In the wake of the 2008 financial crisis, the world's largest camera
maker was caught out by its reliance on domestic production by a
soaring yen — which devalued its overseas earnings and increased
labor costs — forcing the company to produce more overseas.
It is now set to reverse that shift, boosting jobs and factory
operations in Japan in a move that will delight proponents of Abe's
economic policies and erode the competitive advantage enjoyed by
rivals such as Nikon Corp, which has long made the majority of its
cameras overseas.
Canon will raise the proportion of products made in Japan to 50
percent within the next three years from 42 percent now, Chief
Executive Fujio Mitarai told Reuters in an interview on Thursday,
after saying he was "looking forward" to a further slide in the yen.
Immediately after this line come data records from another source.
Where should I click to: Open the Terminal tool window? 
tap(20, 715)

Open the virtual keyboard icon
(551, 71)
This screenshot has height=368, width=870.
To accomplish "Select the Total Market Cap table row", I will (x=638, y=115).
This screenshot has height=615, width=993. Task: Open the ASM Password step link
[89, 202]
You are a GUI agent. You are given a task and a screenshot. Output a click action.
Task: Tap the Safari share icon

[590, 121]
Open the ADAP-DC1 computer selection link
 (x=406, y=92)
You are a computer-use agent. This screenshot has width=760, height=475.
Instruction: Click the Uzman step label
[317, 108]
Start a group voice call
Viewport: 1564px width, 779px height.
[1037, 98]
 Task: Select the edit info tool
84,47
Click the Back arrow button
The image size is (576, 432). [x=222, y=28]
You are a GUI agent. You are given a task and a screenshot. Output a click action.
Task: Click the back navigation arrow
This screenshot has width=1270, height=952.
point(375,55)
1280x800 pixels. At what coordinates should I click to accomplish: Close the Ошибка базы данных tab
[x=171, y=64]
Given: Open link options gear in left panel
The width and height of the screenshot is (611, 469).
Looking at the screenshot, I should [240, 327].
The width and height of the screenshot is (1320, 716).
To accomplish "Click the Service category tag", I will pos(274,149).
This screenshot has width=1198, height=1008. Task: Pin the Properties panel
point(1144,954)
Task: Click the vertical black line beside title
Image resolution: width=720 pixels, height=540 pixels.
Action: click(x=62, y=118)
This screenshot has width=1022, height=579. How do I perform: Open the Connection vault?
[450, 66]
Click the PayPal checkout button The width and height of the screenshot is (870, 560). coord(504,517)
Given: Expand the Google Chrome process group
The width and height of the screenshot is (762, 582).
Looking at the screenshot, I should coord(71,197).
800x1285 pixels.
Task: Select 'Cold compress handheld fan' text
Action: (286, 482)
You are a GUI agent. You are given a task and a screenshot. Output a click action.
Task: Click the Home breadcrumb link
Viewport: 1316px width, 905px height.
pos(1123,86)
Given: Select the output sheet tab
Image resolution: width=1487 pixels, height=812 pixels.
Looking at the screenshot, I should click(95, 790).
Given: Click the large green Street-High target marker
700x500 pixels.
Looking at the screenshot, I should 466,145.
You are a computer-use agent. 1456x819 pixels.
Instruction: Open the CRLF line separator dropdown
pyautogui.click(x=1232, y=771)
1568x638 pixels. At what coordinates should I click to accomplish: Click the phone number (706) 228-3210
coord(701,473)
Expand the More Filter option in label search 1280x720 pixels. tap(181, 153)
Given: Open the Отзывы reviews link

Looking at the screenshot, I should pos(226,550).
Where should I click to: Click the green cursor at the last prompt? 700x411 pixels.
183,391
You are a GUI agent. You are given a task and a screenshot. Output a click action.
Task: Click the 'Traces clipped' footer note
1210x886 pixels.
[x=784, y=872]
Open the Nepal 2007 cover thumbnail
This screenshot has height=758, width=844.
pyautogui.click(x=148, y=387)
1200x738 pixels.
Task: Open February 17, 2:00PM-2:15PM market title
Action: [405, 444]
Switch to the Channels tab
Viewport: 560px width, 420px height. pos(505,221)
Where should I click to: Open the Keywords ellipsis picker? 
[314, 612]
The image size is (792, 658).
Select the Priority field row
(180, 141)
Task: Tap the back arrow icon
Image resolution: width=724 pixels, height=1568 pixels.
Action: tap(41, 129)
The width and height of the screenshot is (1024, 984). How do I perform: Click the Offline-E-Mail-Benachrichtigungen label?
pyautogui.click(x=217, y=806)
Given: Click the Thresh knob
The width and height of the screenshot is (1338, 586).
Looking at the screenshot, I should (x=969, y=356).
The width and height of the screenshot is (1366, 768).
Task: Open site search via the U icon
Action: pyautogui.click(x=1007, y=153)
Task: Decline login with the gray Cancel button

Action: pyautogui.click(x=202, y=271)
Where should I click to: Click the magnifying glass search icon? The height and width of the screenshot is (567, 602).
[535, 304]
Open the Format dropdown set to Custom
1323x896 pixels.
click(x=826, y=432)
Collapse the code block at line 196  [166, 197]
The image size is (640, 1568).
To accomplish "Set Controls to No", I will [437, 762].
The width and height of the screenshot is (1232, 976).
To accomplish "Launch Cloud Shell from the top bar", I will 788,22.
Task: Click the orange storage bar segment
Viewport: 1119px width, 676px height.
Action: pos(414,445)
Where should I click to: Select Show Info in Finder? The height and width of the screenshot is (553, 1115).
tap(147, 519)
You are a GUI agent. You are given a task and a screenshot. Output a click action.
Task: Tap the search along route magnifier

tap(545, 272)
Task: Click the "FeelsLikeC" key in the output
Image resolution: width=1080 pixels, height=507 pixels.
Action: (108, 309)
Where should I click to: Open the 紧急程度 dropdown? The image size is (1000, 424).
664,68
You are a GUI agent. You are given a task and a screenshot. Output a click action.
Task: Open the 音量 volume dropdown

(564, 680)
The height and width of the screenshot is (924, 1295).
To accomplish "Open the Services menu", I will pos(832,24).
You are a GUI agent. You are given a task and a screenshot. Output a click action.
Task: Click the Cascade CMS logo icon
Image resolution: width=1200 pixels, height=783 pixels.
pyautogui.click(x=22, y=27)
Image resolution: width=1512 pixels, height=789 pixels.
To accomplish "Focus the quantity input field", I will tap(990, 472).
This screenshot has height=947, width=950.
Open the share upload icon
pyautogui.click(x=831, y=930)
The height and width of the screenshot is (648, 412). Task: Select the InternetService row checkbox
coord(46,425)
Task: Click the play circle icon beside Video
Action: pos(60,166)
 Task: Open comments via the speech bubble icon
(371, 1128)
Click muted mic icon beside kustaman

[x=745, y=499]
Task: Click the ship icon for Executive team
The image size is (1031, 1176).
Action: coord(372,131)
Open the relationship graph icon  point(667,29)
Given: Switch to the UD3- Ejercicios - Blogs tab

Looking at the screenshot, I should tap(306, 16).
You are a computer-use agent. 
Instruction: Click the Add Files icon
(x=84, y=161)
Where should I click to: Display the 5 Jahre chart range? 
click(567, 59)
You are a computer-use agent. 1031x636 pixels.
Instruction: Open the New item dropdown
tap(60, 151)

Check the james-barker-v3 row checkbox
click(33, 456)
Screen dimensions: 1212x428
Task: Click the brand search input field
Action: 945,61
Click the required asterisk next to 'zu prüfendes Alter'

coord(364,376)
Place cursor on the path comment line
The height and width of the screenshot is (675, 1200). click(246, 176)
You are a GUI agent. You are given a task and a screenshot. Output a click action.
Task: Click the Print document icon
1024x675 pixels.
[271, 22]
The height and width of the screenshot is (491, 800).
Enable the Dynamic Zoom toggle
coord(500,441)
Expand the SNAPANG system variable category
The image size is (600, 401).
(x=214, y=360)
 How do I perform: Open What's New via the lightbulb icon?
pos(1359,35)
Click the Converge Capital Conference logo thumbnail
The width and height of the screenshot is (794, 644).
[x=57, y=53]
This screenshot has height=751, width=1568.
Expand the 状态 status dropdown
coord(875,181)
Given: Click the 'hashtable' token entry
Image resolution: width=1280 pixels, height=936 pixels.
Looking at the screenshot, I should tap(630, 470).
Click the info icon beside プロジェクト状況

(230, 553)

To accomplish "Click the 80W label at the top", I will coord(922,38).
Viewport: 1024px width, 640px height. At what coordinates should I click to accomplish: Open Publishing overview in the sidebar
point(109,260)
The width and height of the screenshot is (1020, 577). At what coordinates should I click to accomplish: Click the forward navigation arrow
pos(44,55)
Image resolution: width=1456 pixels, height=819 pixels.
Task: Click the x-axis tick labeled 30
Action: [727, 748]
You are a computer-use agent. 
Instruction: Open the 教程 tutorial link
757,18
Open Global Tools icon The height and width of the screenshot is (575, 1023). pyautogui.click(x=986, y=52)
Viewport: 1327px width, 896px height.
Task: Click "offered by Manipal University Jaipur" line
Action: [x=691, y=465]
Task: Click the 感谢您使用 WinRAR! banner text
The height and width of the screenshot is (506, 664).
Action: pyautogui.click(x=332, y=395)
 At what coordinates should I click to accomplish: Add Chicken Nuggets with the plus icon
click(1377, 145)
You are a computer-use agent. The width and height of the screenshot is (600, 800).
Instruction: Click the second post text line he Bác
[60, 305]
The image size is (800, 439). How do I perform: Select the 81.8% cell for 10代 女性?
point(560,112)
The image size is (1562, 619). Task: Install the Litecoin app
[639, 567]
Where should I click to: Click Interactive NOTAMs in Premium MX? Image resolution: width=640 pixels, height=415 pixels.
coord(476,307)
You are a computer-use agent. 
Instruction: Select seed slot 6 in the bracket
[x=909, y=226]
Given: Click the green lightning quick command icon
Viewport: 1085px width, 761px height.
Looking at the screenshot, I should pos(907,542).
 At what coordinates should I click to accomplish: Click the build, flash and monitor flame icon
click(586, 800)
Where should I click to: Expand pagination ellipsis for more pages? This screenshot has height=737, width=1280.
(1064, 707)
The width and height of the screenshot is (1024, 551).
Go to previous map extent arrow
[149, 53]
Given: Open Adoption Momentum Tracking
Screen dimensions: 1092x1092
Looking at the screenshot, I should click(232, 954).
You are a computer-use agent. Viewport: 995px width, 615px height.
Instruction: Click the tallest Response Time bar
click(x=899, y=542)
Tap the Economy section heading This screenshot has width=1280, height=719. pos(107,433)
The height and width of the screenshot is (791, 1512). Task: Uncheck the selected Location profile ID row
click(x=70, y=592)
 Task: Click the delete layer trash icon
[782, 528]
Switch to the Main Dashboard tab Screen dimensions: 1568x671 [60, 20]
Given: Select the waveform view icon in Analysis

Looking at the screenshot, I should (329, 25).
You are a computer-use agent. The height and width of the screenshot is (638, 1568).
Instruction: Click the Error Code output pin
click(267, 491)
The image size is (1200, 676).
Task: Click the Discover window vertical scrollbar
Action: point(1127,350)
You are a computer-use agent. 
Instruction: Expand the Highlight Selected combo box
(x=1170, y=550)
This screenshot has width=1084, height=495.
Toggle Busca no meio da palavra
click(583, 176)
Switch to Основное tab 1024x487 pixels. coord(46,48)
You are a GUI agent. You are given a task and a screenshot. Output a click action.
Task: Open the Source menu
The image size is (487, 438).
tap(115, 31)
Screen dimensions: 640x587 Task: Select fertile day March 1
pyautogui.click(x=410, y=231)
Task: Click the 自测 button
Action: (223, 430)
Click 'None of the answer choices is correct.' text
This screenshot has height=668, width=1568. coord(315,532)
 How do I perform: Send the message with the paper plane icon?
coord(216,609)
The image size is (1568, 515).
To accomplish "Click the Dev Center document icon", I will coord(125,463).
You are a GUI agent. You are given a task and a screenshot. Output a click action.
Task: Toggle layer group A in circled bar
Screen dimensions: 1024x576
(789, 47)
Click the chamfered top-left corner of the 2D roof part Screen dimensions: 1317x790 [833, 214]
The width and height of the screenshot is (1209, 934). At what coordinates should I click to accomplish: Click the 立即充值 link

"Right now we have spare capacity at home because we gradually moved
production overseas," said Mitarai, referring primarily to cameras
and photocopiers. Canon cut back production at home from over 60
percent before the 2008 crisis to 40 percent in 2009.
The move is designed to make manufacturing more flexible and Canon
will leave the option open to push production back overseas should
the yen strengthen again, Mitarai said, adding that the company has
no plans to build new factories in Japan.
The impact of Canon's strategy will be reflected in the company's
balance sheet in the months ahead. For the financial year ended
December 31, Mitarai sees operating profit as likely flat against a
forecast of 11.2 percent growth, and sales up around 7 percent
versus guidance of 7.8 percent. The company reports its results for
fiscal 2013 on January 29.
Last year, the yen fell 21.4 percent against the dollar and 26.4
percent against the euro as the Bank of Japan launched an aggressive
monetary easing program.
AUTOMATION
Canon is also continuing its push to automate much of its production
and replace humans with robots. Mitarai said he hoped to hike the
proportion of automation at Canon's lens factory in Utsunomiya, a
city near Tokyo, to 50 percent at the end of 2014 from 10 percent to
20 percent now.
The company expects gradual progress in partial automation at its
other factories, including Japan's Oita, Nagasaki and Toride, to
boost its gross profit margin by almost 1 percent to 48.3 percent in
2013.
Innovation in robotic production also means Canon can have factories
in developed markets and remain immune to the high wages while
keeping distribution costs low. But its plans for an automated
printer cartridge factory in the Netherlands have been stalled by
the prolonged chill in the European economy, with construction yet
to start.
"We've bought the land but demand in Europe isn't strong enough
yet," Mitarai said, adding that Canon had been too optimistic about
a recovery in its biggest market, where it gets around a third of
its revenue.
"Our forecasts for Europe at the beginning of last year were way
off."
Initially buoyed by a weakening yen, the company hiked its operating
profit forecast in the first quarter of 2013 by almost 10 percent,
saying that each yen that the Japanese currency slid against the
dollar would boost revenue by 19.7 billion yen ($187.91 million) and
operating profit by 7.7 billion yen.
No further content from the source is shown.